If an agent invokes this with the wrong text or at the wrong time, it could publish an unintended tweet from the user's account.
The script directly publishes the supplied text to X. The artifacts do not show a confirmation, preview, draft mode, or user-approval gate before the public post is made.
const { data } = await client.v2.tweet(text);Require explicit user confirmation before every post, show the final tweet text and target account, and consider disabling autonomous model invocation for this skill.
The agent may use X credentials from an unexpected location or users may underestimate the account authority being granted.
The code loads X account credentials from local files, including a current-working-directory .x-api.json fallback that is not documented in SKILL.md. Registry metadata also declares no primary credential or required environment variables despite the skill needing write-capable X tokens.
const configPaths = [
join(homedir(), '.clawdbot', 'secrets', 'x-api.json'),
join(process.cwd(), '.x-api.json'),
];Declare the credential requirements in metadata, document every credential source, remove or require explicit opt-in for the current-directory fallback, and advise users to restrict file permissions on the secrets file.
A future dependency update could change behavior or introduce a vulnerability.
The skill relies on a third-party npm package with a caret version range, so installs can resolve to newer package versions than the reviewed one. This is expected for an API integration but worth noticing.
"dependencies": {
"twitter-api-v2": "^1.19.0"
}Use a lockfile or pinned dependency version and install from trusted npm sources.
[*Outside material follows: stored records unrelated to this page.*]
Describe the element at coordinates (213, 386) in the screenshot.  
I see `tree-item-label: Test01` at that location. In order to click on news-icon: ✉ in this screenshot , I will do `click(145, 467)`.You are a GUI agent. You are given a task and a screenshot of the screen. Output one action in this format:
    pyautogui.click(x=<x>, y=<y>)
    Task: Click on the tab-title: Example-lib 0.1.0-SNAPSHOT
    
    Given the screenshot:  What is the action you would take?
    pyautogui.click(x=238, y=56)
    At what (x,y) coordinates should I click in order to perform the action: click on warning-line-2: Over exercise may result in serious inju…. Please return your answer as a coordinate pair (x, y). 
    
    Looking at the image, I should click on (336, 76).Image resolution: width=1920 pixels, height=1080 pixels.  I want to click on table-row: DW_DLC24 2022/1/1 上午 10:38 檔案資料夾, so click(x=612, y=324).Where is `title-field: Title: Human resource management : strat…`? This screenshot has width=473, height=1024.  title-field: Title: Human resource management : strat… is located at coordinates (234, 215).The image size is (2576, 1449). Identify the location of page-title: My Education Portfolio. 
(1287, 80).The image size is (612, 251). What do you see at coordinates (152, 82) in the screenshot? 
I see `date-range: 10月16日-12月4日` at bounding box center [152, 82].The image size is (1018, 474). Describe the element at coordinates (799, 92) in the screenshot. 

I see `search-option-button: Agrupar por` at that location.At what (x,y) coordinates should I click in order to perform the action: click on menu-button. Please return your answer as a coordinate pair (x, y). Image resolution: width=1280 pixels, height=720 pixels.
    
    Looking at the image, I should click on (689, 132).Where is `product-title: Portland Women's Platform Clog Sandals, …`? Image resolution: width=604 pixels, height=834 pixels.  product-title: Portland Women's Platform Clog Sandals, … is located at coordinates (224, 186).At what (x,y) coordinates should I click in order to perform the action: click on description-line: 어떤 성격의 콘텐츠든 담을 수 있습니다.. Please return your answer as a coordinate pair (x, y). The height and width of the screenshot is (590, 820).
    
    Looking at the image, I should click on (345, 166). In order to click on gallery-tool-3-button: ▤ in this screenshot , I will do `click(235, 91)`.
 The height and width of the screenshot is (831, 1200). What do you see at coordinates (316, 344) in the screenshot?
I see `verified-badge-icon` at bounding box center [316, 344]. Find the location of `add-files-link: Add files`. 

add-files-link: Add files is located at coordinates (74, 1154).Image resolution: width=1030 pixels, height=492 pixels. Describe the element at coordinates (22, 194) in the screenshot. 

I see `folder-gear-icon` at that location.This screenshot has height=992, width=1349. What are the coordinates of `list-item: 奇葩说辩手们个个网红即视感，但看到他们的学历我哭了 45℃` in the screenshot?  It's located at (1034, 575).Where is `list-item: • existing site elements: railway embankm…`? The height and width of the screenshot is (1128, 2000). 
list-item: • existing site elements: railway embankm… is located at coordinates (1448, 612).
Users may misunderstand platform limits or compliance implications.
The wording frames the skill as bypassing rate limits and bot detection, although the same documentation later acknowledges official X API limits. It appears to mean using the official API rather than a stealth bypass, but the phrasing could mislead users.
Bypasses rate limits and bot detection that affect cookie-based approaches like bird CLI.
Clarify that the skill uses the official X API, remains subject to X API limits and terms, and is not intended to evade platform protections.